How Speed to Power changes the playbook
- Portfolio first, project second: Order 1920’s long‑term planning favors portfolios that solve multiple problems at once. Speed to Power will move fastest on projects already proven in those portfolios with quantified multi‑benefits.
- Brownfield beats greenfield: Repowers, reconductoring, and right‑sized replacements are the shortest path to new capacity. DOE’s initiative implicitly elevates these because they compress permitting risk.
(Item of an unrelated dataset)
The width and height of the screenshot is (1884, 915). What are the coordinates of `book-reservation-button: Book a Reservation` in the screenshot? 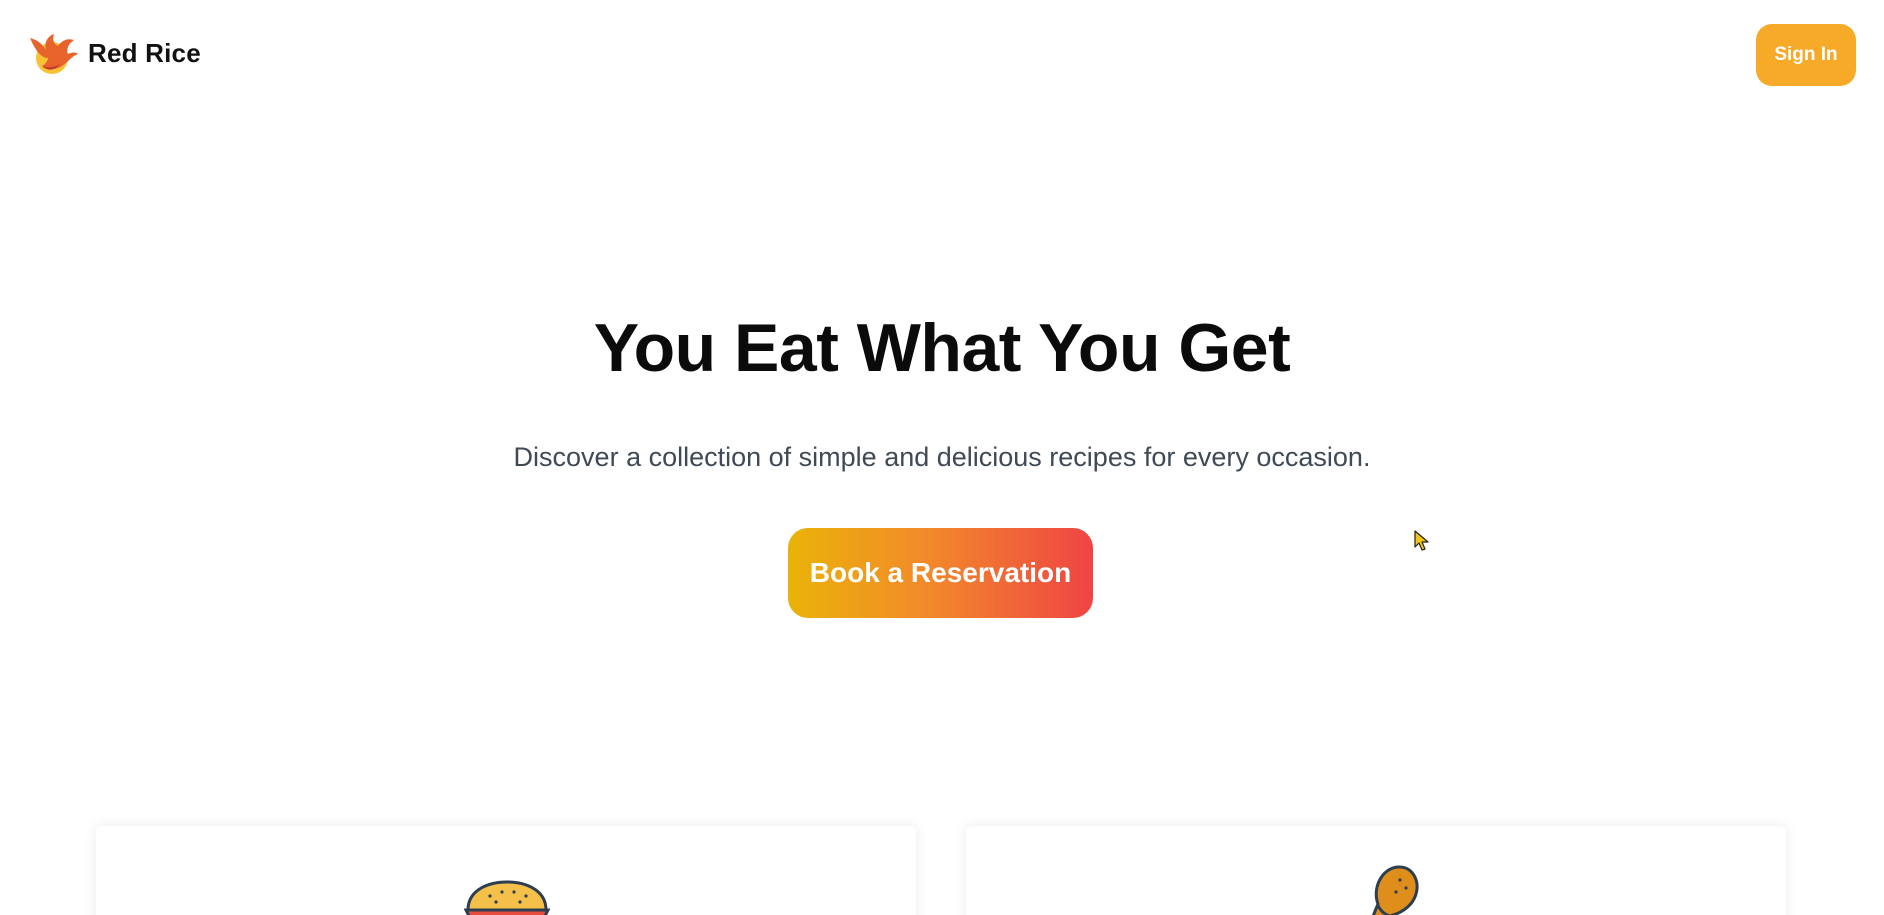 It's located at (940, 573).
- Interconnection headroom becomes currency: Storage and flexible gas paired to substation upgrades often beat standalone generation for time to value. Expect more joint filings where a storage block is tied to a substation expansion funded through transmission tariffs.
- State‑federal choreography matters: With states holding the siting pen, the decisive advantage goes to projects with early governor‑PUC alignment. Expect more multi‑state MOUs to pre‑clear routes and cost shares before formal filings.
What to watch next
- The first project list: Which lines and plants DOE flags as near‑term accelerants under Speed to Power will reveal how much emphasis goes to brownfield upgrades versus new corridors.
- FERC 1920 compliance milestones: As regions file and refine compliance, watch for how they treat state roles in cost allocation and how quickly they initiate first long‑term planning cycles under the new rule set. The regions that front‑load scenario work in 2025 will have bankable portfolios by 2026.
- Substation supply chains: Lead times on large transformers and breakers are still long. Speed to Power may help broker capacity, but utilities that booked equipment early will own the critical path.
- Gas delivery and winterization: Flexible gas is a winner only if pipelines, storage, and plant winterization are in place. Expect a wave of fuel security dockets and firm‑fuel contracting.
The bottom line
Washington just put speed on the table. DOE’s Speed to Power gives the grid a triage mechanism and a new sense of urgency. FERC’s 1920 series makes sure the sprint is linked to coherent long‑term plans with real cost allocation and a formal role for states. Utilities and developers that come with shovel‑ready, brownfield‑heavy portfolios will move first. Those counting on greenfield miracles will wait.
If you are an RTO with a ready 500 kV right‑sizing package, a storage developer sitting on deliverability, or a utility that can uprate a nuclear unit by 2029, the window is opening. If you are a wind or solar project without a transmission plan or path to a data center load pocket, the queue will feel longer before it feels shorter.
The map to 2030 is not complicated. It is just tight on time. The players who plan for both speed and system value will take it from here.